| TRECHO DO TEXTO |
——
Uma fumaça subindo no Volga: 78 anos de batalha interminável de Stalingrado

Uma fumaça subindo no Volga:  78 anos de batalha interminável de Stalingrado

Por: Paulo Pinheiro Machado

Dizem que a batalha de Stalingrado terminou no dia 2 de fevereiro de 1943, quando as últimas unidades alemãs se renderam ao exército soviético, depois do comandante do 6º. Exército alemão, Marechal Friedrich Von Paulus, assinar rendição incondicional em 31 de janeiro. A cidade era um amontoado de escombros, verdadeiras ruínas após uma batalha de 7 meses de duração. Em Stalingrado morreram mais de 1 milhão de soldados e civis soviéticos, preço altíssimo pago pelo enorme sacrifício, mas que resultou no esforço fundamental para paralisar a máquina de guerra nazista. Ali, o exército alemão perdeu mais de 700 mil soldados, incluindo tropas do eixo, como italianos, húngaros, croatas e romenos, além de grande quantidade de blindados, artilharia e aviação.

Nas últimas oito décadas uma outra batalha de Stalingrado se desenvolveu: a luta por impor uma versão da batalha e do conjunto da guerra no leste europeu que desqualificava os vitoriosos.  Por incrível que pareça, toda história da frente oriental, a grande guerra entre Alemanha Nazista e a União Soviética entre 22 de junho de 1941 e 9 de maio de 1945, foi contada pelos que perderam. Os generais alemães foram as principais fontes da historiografia ocidental, que desqualificava os historiadores soviéticos como produtores de “obras de propaganda”, enquanto davam vazão aos relatos de Von Meinsten, Hans Guderian, Halder e outros generais nazistas, considerados como “militares profissionais”. O ambiente de Guerra Fria, pós-1945, deu um empurrão decisivo para este processo. Sem esquecer que Von Meinsten e Guderian trabalharam para o aparelhamento do Bundeswehr o exército da República Federal Alemã, organizado dentro da OTAN, depois de 1949.

Para os generais alemães a guerra foi perdida pela vastidão dos territórios da Rússia, pela inclemência do clima, sendo citados os invernos brutais, outonos e primaveras chuvosos e lamacentos, que tornavam as poucas estradas intransitáveis. Em relação às derrotas militares, principalmente as derrotas alemãs nas grandes batalhas de Moscou (1941), Stalingrado (1942\43), Kursk (1943) os generais culpam as intromissões e os acessos de loucura de Hitler, escondendo suas responsabilidades, tanto pelos erros militares como pelos brutais crimes de guerra praticados. Mencionar méritos do exército vermelho, nem pensar. Para os alemães, os soviéticos venceram por seus números avassaladores, por quantidades intermináveis de soldados e equipamento.
——
[Dados de posição de palavras e itens]
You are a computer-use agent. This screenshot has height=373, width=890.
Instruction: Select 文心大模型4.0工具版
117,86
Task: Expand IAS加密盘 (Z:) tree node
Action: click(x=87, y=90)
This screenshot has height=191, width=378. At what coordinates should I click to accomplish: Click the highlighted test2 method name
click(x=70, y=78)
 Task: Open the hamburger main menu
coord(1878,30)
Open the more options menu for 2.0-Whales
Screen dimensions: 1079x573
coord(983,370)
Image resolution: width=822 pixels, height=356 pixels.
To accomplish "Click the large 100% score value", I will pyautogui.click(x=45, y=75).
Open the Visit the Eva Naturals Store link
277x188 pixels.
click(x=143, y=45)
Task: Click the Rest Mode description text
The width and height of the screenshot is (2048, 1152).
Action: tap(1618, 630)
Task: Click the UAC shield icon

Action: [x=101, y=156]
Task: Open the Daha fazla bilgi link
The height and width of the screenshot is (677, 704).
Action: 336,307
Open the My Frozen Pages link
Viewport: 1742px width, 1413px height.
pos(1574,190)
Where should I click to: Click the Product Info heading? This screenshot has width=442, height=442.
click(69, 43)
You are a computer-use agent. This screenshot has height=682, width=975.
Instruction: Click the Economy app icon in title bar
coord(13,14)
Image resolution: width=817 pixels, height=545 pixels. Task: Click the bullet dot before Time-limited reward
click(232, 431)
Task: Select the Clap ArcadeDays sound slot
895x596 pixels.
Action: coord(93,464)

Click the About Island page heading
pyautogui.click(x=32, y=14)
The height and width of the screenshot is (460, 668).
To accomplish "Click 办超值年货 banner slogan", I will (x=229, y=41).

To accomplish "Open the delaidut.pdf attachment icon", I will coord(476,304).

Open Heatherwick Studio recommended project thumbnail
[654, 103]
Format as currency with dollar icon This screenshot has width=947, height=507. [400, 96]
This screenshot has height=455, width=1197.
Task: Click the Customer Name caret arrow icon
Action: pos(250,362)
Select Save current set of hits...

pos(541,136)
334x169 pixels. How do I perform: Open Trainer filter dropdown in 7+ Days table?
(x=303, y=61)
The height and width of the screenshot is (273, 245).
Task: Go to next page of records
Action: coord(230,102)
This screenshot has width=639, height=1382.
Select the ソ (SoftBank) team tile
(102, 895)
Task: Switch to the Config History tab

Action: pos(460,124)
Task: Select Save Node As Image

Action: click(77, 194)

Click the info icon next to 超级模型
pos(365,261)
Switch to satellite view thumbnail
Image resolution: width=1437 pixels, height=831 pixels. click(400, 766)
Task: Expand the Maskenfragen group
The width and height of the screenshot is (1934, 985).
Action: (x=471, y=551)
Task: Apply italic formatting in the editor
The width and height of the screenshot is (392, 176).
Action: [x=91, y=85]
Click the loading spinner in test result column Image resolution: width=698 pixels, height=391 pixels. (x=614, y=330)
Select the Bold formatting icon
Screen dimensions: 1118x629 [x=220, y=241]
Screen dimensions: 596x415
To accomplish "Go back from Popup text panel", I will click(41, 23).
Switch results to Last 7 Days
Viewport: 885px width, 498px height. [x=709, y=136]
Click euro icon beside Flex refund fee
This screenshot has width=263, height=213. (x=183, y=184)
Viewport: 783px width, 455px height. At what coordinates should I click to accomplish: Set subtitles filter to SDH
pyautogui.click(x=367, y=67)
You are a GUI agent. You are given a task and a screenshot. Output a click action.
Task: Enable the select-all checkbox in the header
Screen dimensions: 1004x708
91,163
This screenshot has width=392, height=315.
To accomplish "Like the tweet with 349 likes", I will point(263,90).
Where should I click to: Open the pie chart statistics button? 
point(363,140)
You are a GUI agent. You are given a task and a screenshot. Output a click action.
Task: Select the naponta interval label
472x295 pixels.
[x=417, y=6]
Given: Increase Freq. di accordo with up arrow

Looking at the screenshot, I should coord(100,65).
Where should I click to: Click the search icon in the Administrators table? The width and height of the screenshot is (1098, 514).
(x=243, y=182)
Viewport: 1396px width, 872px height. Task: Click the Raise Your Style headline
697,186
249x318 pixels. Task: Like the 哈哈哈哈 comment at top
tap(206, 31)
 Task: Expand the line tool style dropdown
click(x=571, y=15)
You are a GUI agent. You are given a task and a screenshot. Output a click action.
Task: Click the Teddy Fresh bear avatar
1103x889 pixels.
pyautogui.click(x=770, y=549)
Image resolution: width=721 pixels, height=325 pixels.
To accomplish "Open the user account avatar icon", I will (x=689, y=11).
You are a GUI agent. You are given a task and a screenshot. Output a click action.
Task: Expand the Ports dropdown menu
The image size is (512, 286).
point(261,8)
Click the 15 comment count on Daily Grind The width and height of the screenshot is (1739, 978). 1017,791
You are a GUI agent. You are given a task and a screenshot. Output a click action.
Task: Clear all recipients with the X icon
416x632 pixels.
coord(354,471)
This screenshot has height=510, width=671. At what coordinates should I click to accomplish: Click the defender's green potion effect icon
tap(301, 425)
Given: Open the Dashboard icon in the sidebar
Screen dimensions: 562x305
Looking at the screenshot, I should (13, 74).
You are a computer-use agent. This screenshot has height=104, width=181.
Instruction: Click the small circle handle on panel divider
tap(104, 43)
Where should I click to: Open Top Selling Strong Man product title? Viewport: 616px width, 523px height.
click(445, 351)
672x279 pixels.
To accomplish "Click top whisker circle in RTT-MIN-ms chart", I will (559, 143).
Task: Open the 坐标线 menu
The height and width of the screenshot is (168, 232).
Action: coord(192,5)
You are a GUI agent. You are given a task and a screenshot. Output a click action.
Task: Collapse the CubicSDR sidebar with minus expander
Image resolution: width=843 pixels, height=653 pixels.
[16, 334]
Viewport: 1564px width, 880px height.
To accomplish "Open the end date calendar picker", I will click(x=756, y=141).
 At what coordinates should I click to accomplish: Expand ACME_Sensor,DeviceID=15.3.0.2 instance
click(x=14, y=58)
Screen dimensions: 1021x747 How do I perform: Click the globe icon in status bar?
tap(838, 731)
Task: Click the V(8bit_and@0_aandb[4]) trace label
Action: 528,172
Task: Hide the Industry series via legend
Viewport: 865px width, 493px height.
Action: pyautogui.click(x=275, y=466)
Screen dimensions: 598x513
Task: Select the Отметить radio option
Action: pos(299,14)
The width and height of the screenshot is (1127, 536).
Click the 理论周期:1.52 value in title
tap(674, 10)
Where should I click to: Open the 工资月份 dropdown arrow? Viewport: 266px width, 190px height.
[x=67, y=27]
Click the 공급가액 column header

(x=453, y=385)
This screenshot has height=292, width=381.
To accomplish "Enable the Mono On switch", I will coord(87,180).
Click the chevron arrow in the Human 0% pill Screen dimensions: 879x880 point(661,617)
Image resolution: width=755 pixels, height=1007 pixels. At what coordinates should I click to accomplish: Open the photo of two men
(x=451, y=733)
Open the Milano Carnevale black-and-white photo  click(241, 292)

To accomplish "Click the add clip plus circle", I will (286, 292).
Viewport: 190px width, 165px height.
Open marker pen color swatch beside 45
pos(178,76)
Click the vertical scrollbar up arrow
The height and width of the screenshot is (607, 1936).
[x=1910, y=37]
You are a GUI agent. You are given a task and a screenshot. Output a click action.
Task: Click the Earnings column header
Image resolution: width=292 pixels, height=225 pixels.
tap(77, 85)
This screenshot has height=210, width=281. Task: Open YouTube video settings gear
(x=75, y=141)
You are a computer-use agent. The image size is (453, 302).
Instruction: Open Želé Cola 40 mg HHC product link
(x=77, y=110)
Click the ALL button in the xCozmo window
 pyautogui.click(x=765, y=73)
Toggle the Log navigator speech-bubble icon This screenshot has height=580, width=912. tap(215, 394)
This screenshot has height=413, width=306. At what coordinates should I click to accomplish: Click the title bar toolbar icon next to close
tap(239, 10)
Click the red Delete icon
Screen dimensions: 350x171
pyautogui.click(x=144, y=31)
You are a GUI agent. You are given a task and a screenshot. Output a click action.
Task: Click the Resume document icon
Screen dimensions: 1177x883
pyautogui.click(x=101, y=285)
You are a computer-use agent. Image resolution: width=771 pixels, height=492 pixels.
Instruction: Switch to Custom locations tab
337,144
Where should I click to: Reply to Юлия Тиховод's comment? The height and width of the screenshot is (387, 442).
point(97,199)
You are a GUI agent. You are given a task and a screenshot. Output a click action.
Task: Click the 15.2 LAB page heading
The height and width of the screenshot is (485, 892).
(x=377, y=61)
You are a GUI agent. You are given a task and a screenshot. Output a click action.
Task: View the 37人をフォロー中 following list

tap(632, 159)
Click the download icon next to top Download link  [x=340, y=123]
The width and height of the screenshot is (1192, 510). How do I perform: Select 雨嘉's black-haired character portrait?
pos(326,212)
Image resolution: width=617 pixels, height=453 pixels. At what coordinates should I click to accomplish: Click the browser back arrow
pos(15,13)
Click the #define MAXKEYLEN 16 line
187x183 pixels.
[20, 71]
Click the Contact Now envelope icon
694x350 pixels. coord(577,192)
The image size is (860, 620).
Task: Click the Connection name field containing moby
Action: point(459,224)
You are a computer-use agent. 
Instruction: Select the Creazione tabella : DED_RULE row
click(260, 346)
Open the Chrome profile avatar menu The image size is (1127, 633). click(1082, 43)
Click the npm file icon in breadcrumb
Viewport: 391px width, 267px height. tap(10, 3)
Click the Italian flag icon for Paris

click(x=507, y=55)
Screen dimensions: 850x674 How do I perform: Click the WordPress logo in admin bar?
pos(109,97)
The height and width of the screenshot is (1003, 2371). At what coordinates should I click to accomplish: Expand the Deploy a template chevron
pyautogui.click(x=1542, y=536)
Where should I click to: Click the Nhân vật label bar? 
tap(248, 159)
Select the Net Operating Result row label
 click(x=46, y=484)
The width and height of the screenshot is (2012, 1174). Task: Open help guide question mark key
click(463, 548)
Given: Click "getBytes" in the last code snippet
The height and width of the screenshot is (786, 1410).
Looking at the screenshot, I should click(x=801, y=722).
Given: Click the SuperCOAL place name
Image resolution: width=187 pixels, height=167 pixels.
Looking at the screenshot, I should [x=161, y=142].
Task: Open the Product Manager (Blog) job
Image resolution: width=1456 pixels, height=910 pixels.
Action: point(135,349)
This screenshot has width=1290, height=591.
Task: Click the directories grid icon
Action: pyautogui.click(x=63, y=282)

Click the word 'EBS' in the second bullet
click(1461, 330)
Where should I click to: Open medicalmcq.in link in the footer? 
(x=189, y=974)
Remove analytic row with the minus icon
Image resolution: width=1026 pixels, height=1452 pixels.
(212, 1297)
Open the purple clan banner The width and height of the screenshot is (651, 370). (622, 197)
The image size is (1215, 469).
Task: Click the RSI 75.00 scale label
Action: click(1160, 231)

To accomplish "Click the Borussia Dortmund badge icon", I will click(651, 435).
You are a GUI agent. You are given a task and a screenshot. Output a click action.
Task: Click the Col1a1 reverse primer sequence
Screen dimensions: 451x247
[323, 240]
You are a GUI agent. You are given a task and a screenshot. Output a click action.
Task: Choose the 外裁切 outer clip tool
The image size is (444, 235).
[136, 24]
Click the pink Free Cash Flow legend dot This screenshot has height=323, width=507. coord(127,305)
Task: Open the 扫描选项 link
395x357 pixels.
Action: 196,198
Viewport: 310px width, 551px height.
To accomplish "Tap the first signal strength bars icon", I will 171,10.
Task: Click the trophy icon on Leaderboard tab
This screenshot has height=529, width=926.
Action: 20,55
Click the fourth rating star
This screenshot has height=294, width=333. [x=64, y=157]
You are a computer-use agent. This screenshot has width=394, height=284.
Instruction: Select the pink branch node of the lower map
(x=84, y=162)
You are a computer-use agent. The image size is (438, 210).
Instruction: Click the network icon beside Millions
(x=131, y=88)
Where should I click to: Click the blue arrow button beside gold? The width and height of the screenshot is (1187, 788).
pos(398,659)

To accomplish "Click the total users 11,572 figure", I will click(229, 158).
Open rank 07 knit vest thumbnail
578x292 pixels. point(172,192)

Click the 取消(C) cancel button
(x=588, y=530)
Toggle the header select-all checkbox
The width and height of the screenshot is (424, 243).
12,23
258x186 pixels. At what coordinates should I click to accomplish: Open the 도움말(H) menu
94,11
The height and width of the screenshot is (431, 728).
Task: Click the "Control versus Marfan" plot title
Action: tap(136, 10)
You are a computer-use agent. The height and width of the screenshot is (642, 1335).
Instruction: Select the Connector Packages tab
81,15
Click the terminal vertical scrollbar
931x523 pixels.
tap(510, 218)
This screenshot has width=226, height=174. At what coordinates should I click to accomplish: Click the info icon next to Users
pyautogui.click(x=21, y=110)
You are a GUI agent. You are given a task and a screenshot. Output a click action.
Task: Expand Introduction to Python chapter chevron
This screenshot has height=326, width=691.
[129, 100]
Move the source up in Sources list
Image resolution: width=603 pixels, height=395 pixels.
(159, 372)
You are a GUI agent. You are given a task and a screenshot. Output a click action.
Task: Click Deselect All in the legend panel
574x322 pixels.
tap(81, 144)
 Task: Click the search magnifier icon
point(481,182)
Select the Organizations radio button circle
——
| OBJETIVO DECLARADO |
No texto sobre Stalingrado, em que data o Marechal Friedrich Von Paulus assinou a rendição incondicional? A listagem é um material à parte, sem relação com o texto sobre Stalingrado.

| RESPOSTA ABAIXO |
Em 31 de janeiro.